Legacy execs love to talk about churn—internally. They’ll rarely ever address it externally, like it’s some contagious disease they’re quietly trying to cure with more “must-see” programming. But churn isn’t a bug. It’s the feature you trained your audience to expect.
You said “binge this now.” So they did. They watched your show, they finished it, and then they peaced out. Because what else are you giving them? Another seasonal drop eight months later?
This is the new normal. Viewers show up for content. But unless your product creates daily or weekly habits, they’re gone. You gave them a transactional experience. They’re treating it like one.
Meanwhile, the platforms actually winning attention—YouTube, TikTok—aren’t winning because of “premium content.” They’re winning because they’ve nailed relevance, personalization, and above all, frequency. People check in not weekly, not daily—hourly. The algorithms don’t just guess what you want—they deliver it before you know you want it. And it’s endless.
Netflix figured this out years ago. They didn’t want to be cable with a slick UI. They wanted to become HBO before HBO became Netflix. And they got there by treating data like gold and habits like gospel. While everyone else was worried about Emmy nominations, Netflix was optimizing thumbnails and A/B testing autoplay.

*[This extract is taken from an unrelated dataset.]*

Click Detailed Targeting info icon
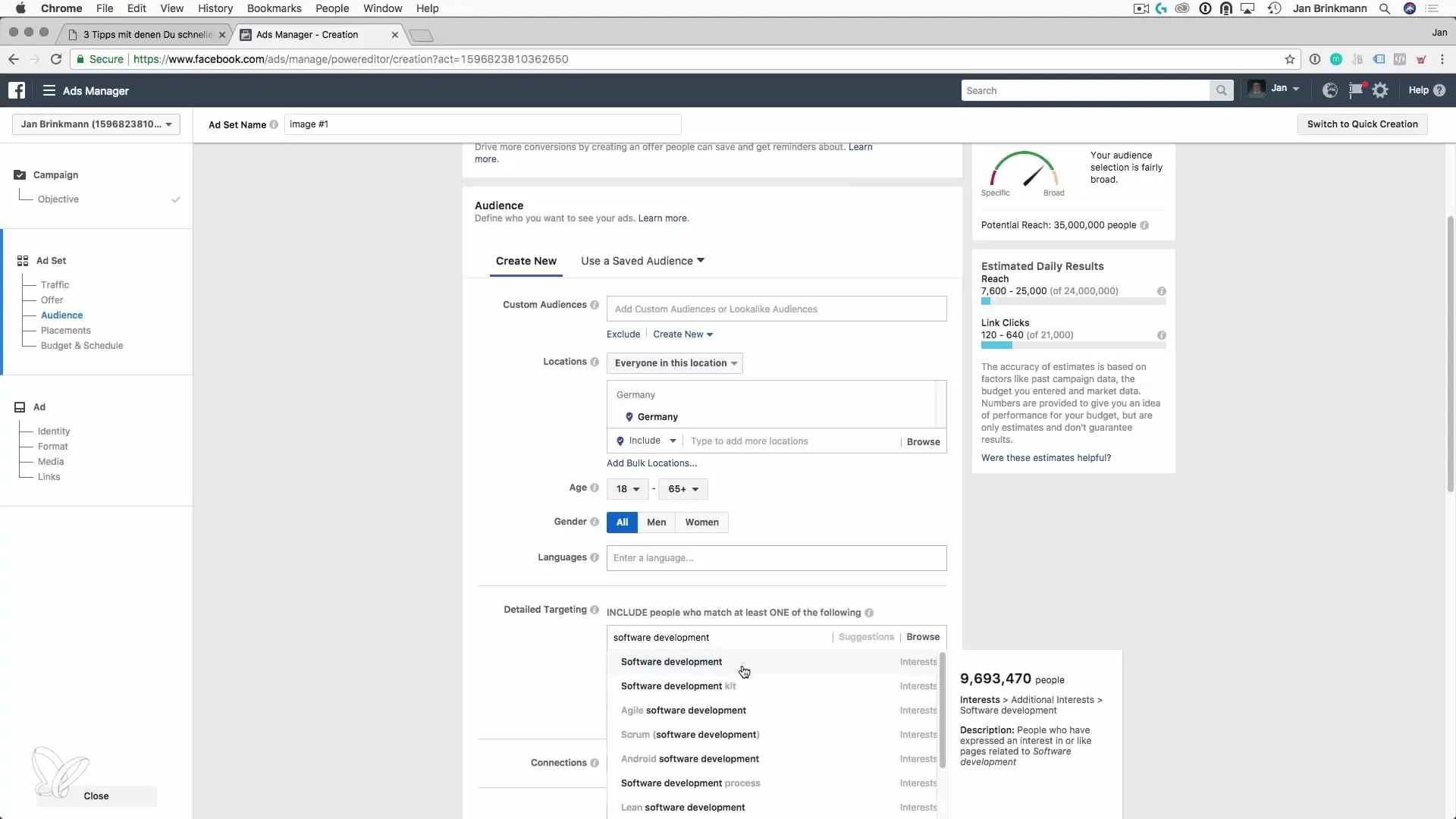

Legacy media missed the shift. They thought the game was about library depth and recognizable IP. But consumers were evolving in real time—shorter attention spans, smarter algorithms, endless scrolls. And while the Viacoms and Warners of the world were trying to repackage the past, the future was going vertical, mobile, and personalized.
And here comes a must-read from our head honcho, Kirby, “Field of Streams: Why Frequency, Not Franchises, Is Streaming’s Next Battleground“, which lays it out perfectly: frequency is the business model. Not franchises. Not “tentpoles.” Frequency. Engagement. Habit. Call it what you want—just stop pretending it’s not the foundation of streaming economics.
You want retention? Build reasons to return. You want loyalty? Incentivize habit. Platforms like Canela Media get this, launching loyalty programs while everyone else is still drafting press releases for “buzzy” shows nobody finishes.
So here we are.
You can keep playing spreadsheet chicken and pretending your next big content drop will save you. Or you can step back, admit you’ve been measuring the wrong things, and actually build a product designed for how people consume now—not how they consumed in 2005.
Because if you’re not building for habit, you’re building for churn.